„Die Angst sitzt tief“

Generalsekretär der Gossner Kirche zur Christenverfolgung in Indien

Wolf-Dieter Schmelter und Holger Teßnow dankten Cyril Lakra und Dolmetscherin Dr. Mini Linthe (von rechts) für den Bericht über die Vorgänge in Indien.


Kreis Lippe/Lage-Stapelage. „Die Angst der Christen vor fundamentalistischen Hindus in Orissa sitzt tief." Nach Einschätzung von Cyril Lakra, Generalsekretär der indischen ev.-luth. Gossner Kirche, ist die Rückkehr zu Normalität und Frieden in der ostindischen Region Orissa noch weit entfernt. Lakra sprach über die Christenverfolgungen in Indien bei einem Empfang der ev.-ref. Kirchengemeinde Stapelage-Müssen am Sonntag, 22. März.

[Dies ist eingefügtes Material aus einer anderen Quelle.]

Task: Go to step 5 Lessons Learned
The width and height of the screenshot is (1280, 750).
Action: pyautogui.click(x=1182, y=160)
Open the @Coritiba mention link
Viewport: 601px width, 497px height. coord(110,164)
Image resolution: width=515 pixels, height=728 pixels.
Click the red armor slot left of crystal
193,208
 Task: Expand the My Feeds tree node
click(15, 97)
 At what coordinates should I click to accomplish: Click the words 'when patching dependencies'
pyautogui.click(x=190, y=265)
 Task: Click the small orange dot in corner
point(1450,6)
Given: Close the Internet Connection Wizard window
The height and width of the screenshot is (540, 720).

Auf Einladung des Lippischen Freundeskreises der Gossner Mission berichtete Generalsekretär Lakra von brutalen Übergriffen von Hindu-Fundamentalisten gegen Christen im Bundesstaat Orissa. Dabei seien im August 2008 innerhalb weniger Tage 60 Christen getötet und 140 kirchliche Einrichtungen zerstört worden. Mehr als 50.000 Christen seien vor der Gewalt zunächst in die Wälder, später in eilig eingerichtete Flüchtlingslager geflohen, nachdem die indische Zentralregierung zur Eindämmung der Gewalt 4000 Bundespolizisten in die Krisenregion entsandt hatte. Die lokale Polizei des Staates Orissa habe dem Aufruhr tatenlos zugeschaut.
Mehrere tausend Häuser von Christen seien innerhalb von vier Monaten in Orissa gezielt von extremistischen Hindus zerstört worden, nachdem am 23. August ein radikaler Hindu-Führer ermordet worden war. Hindu-Nationalisten hätten Christen für den Mord verantwortlich gemacht, während die Polizei mittlerweile festgestellt habe, dass die Bluttat nicht von Christen verübt worden sei.
Hintergrund der Angriffe gegen Christen sei der Versuch der Hindu-Nationalisten, Macht zu gewinnen über die Adivasi (indische Ureinwohner) und die Dalits (Kastenlose), beide die am meisten benachteiligten Mitglieder der indischen Gesellschaft. Wegen der Fürsorge christlicher Kirchen, darunter auch die Gossner Kirche, um diese Bevölkerungsschichten seien die Kirchen ins Fadenkreuz fundamentalistischer Gewalt geraten. Radikale Hindus würfen den Kirchen vor, dass sie das traditionelle Sozialgeflecht der indischen Gesellschaft, das Kastensystem, untergraben würden.
In Stapelage berichtete Cyril Lakra, dass mittlerweile viele der rund 50.000 Geflohenen versuchten, in ihre Dörfer zurückzukehren. Dort aber stelle man sie vor die Wahl, Hindus zu werden oder zu verschwinden. Er sei dankbar, so Lakra, dass es im an Orissa angrenzenden Nachbarstaat Jharkhand nicht zu Gewalttaten gekommen sei. Dort lebten die meisten der 500.000 Mitglieder der Gossner Kirche. Sowohl in Orissa wie in Jharkhand zeigten sich die Kirchen gegenüber den Hindu-Fundamentalisten jederzeit gesprächsbereit, um den Konflikt zu deeskalieren.
Pfarrer i.R. Wolf-Dieter Schmelter vom Lippischen Freundeskreis der Gossner Mission erläuterte den Besuchern des Empfangs, dass die Lippische Landeskirche der Gossner Kirche über die Gossner Mission, die sich seit mehr als 170 Jahren in Indien engagiert, partnerschaftlich verbunden ist. Er habe im Namen des Freundeskreises vor einigen Wochen allen lippischen Bundestagsabgeordneten einen Brief geschrieben, um sie auf die Lage der Christen in Indien aufmerksam zu machen. Druck von außen sei notwendig, um die indische Regierung dazu zu bewegen, entschieden gegen illegale Aktivitäten gegenüber Minderheiten vorzugehen.
Stapelages Gemeindepfarrer Holger Teßnow hatte vor dem Empfang im Gottesdienst zur Solidarität aller Christen ermutigt. In Deutschland sorge man sich um die christlichen Gemeinden in Indien. Gewalt müsse unterbunden werden. Verständigung sei das Gebot der Stunde.